The unit of weight of gemstones, including diamonds. Jewelry pieces with more than one diamond will be described in terms of combined total carat weight (TW). The price of diamonds increases rapidly with size; therefore, a single 2-carat diamond will cost much more than two 1-carat diamonds.

Bands and Settings

While the four Cs are the biggest thing to consider when choosing a diamond, you'll also need to choose the actual ring. Some jewelers will include the ring and diamond together, but others will have you pick them separately. Here are some terms and things to consider when choosing your rings.


Cobalt: A great alternative to white gold while getting the same look, cobalt is affordable and durable, and doesn't need to be replated. It is still a newer metal, so you won't find as many styles. Generally used for men's styles. 

Gold: Both yellow and white gold are popular choices, and more affordable than platinum. It is resistant to rust and tarnish, but it is a soft metal so it is more prone to scratching. If you choose a white gold setting, know that you'll need to have it replated every few years.

Platinum: Usually the most expensive option, but also one of the most popular. The white sheen of this metal goes with anything, and it's durable enough to never fade or discolor. Platinum is a great choice if you have metal sensitivities.

Rubber or Silicone: Not the most formal option, but these rings are becoming more popular with active couples or demanding jobs. Consider getting them as a backup or in addition to your rings, or as your only set if you value comfort and versatility over traditional flashy rings. They've been around long enough now they come in a variety of colors and styles. 

Silver: While not used as often, silver is a great cost-effective alternative to gold that can still be used to create beautiful settings.

Tungsten Carbide: This metal is popular but usually only used for men's styles. It's a man-made material, which means it's stronger and harder than most natural materials like gold. This means it's scratch resistant — great for people who work with their hands — but it's also impossible to resize if your hands change, and because it's brittle it can break.

Setting Styles

Bezel: A metal rim or band fully encircles and is visible around the perimeter of the main diamond. It has a more vintage feel, and it protects your diamond from being nicked or loosened from the setting. 

Flush or Gypsy: More common in men's styles, this setting has one continuous band that holds the diamond flush with the metal so only the crown is exposed. 

Halo or Pavé: In a halo setting, the main stone is encircled by a ring of smaller diamonds.

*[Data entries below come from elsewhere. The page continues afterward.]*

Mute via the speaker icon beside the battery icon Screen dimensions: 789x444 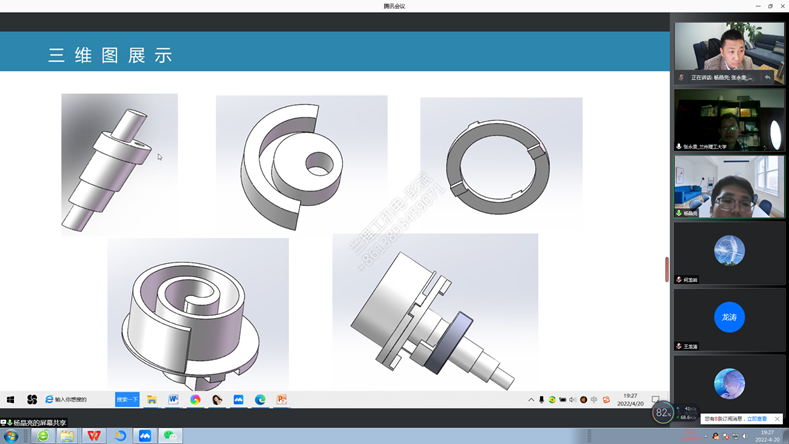pos(573,400)
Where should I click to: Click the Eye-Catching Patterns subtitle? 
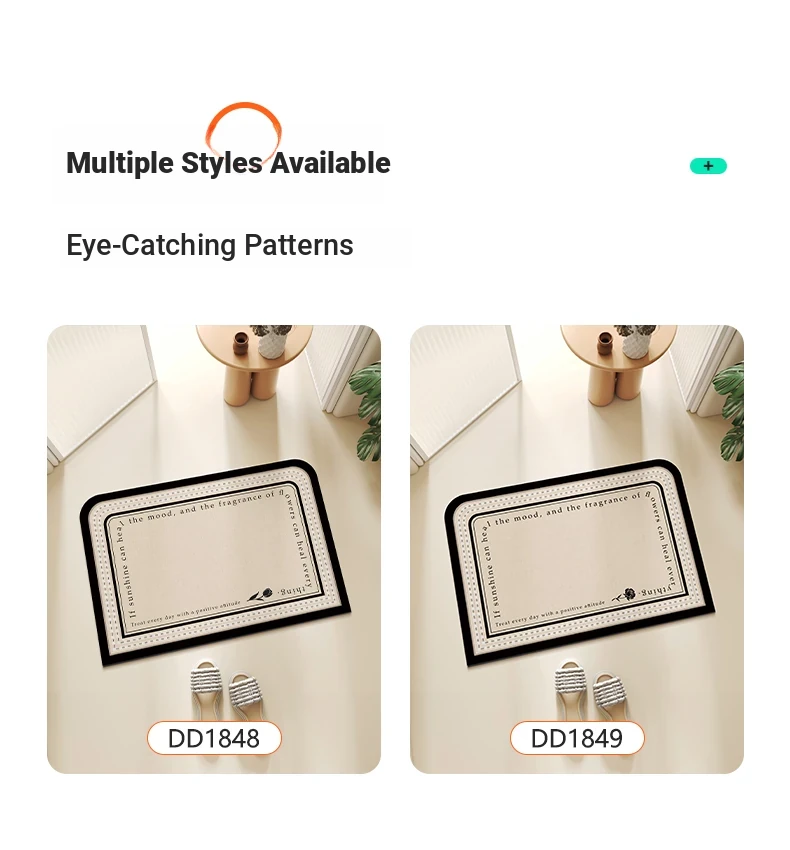coord(210,245)
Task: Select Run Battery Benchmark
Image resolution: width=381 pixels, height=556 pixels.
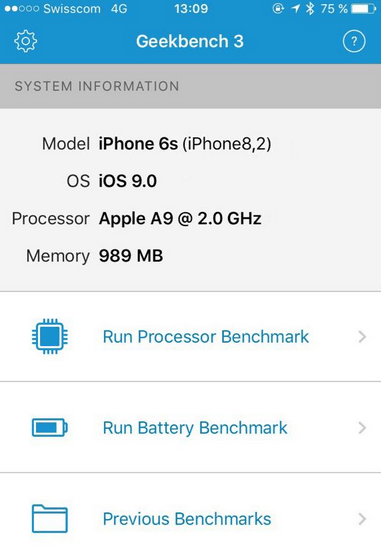Action: point(190,427)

This is a great way to add more sparkle to your setting, but it also makes a smaller carat diamond look bigger — a great way to save money without sacrificing style. 

Illusion: This style uses several smaller diamonds set close together to mimic the appearance of one larger stone. It is more intricate and visually interesting than other styles due to the use of multiple stones and metal work.

Prong: The traditional and most common setting has three to six prongs that hold a single diamond in place, elevated above the band. It allows the most light exposure to the diamond, which maximizes the sparkle and glamour of the stone. They allow for easy cleaning and are usually less expensive, but they can snag easily and need to be checked often.

Tension: A modern style that holds the diamond in place using only tension on the stone, giving it the appearance of floating in the band. This is a great choice for brides wanting a minimalist look, but it is hard to resize or repair, and is recommended you not wear every day.

Band Styles

Enhancer or Ring Wraps: These bands give the illusion of a larger ring by surrounding your engagement ring on both sides. You can get a style that looks like a simple band on each side or go for a flashy setting that includes dramatic settings or various colored gemstones.

Infinity: One band made from intertwining strands that form an infinity sign on either side of your diamond setting. A perfect, elegant statement about everlasting love.

Matching: Sold as a set with the same metals and style for both bride and groom. 

Minimalist: Usually a plain band in the same metal as the engagement ring. May have small embellishments or gemstones in the band, but are intended to let a bold or dramatic engagement ring stand out.

Pavé: Diamonds or other gemstones set close together in a band to add maximum sparkle to your engagement ring.